Not that Obama's decision-making process is always easy.

White House aides say his toughest decision so far was to release detailed memos on harsh U.S. interrogation methods for suspected terrorists, such as waterboarding, that some have labeled torture. "He struggled with it," says a senior aide who participated in the deliberations. "There were a lot of competing ideas"--and strong disagreements among his aides. Obama was trying to balance national security with the goal of showing the world that the United States has "nothing to hide" in explaining its antiterrorism policies, and to underscore that torture violates American values. In the end, Obama concluded that the harsh methods had not been more effective than other techniques. "Whether they [the harsh methods] work is unknowable," says a senior aide, adding that it was clear that al Qaeda was using the U.S. techniques as a "recruitment poster" to mobilize terrorists around the world. Besides, the aide says, most of the details were widely known before the memos were released. Obama is now allowing his Justice Department to consider whether to prosecute officials of the Bush administration who designed and authorized the harsh interrogation techniques.

But fixing the economy remains Job 1, and administration officials say that the severity of the crisis, while bad for the country, has actually propelled Obama's overall agenda. "Big change was called for, and change was the message of the campaign," the senior official says. "What impresses me is that he wants to play big."

In addition, White House officials say, the healthcare issue has increased in importance, moving from a moral issue to a moral and practical one. This represents a contrast from the Clinton administration, when overhauling the healthcare system failed under the weight of practical concerns such as whether the version pushed by Bill and Hillary Clinton in 1993 and 1994 would have the government intrude too much into the medical system. There is a deep belief among many experts that the healthcare costs are breaking the national budget and the budgets of millions of businesses, families, and individuals. Reform would be a "moral good since it's an embarrassment to have so many uninsured," the senior White House official says, "but there's now a fiscal imperative to fix it. There's a whole new momentum behind reform."

Another advantage for Obama is that the Democratic Party finally has a deep bench for filling the administration with Washington veterans. Obama has access to a pool of aides from the eight-year regime of Bill Clinton, whose policies were popular and whose presidency was widely considered a success. Even these veteran Clinton aides made mistakes at first, such as ineptly vetting some Obama cabinet members whose names had to be withdrawn amid various controversies, but the stumbles were quickly overcome.

Material supplied:

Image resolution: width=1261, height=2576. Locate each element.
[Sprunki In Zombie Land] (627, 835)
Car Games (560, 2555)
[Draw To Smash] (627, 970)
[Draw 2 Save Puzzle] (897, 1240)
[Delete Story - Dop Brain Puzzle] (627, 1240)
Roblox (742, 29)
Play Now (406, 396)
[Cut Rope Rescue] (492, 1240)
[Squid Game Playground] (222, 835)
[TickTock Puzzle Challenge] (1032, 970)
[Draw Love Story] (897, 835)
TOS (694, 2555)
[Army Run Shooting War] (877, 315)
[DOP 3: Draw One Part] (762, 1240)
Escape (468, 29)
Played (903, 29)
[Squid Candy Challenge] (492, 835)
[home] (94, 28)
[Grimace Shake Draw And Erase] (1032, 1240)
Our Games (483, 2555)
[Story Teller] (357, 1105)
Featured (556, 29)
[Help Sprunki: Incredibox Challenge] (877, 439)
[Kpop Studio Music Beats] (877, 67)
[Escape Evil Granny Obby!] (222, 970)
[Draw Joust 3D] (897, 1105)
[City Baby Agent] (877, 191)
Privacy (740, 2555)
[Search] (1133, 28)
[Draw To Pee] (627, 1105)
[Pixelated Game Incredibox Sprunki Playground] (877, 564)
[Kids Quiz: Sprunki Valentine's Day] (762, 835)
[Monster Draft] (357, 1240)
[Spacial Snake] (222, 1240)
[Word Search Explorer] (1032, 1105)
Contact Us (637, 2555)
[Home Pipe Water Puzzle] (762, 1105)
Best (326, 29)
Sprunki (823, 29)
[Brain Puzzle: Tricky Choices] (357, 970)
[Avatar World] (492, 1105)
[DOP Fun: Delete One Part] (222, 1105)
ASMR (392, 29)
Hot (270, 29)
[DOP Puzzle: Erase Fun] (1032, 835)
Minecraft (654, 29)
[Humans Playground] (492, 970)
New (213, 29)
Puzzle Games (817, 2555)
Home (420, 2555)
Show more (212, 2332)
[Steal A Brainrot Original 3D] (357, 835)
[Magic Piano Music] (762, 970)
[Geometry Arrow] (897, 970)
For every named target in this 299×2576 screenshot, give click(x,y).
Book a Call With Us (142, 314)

Instructions for the task:
Extend the article on Obama's early decisions in office past its last sentence, ignoring the data.

Task response:
One of Obama's biggest concerns is falling out of touch with everyday America, aides say, as he navigates a hectic schedule and deals with the limits imposed by the Secret Service on how he interacts with citizens. But he still talks to close friends via his BlackBerry, and he looks forward to reading letters from everyday citizens given to him each morning by his staff. He reads the correspondence, tucked into a purple folder, when he gets a break in the Oval Office but most frequently goes over it as a stay-in-touch ritual each night in the residence. When letters resonate with him, "he sends them around to all of us," says a member of his inner circle. He often pens a reply.

Obama also tries to maintain normalcy in a number of ways, working out at 7 a.m. in the third-floor gym of the residence, having breakfast with his wife, Michelle, and their two daughters, Malia and Sasha, and getting home in time for a family dinner.

He tries to leave Washington once a week to take soundings "outside the beltway."

Obama's workday begins at about 9:30 a.m. with national-security and economic briefings followed by a lengthy series of meetings and public appearances, punctuated by lunch -- often a cheeseburger and waffle fries.

After that, he reads memos on policy and upcoming events, which he sometimes studies until after midnight.

And it's the details of policy that absorb nearly all of his attention.

With the pace of change that Obama is setting, there's little doubt that his next 100 days will be just as important as his first.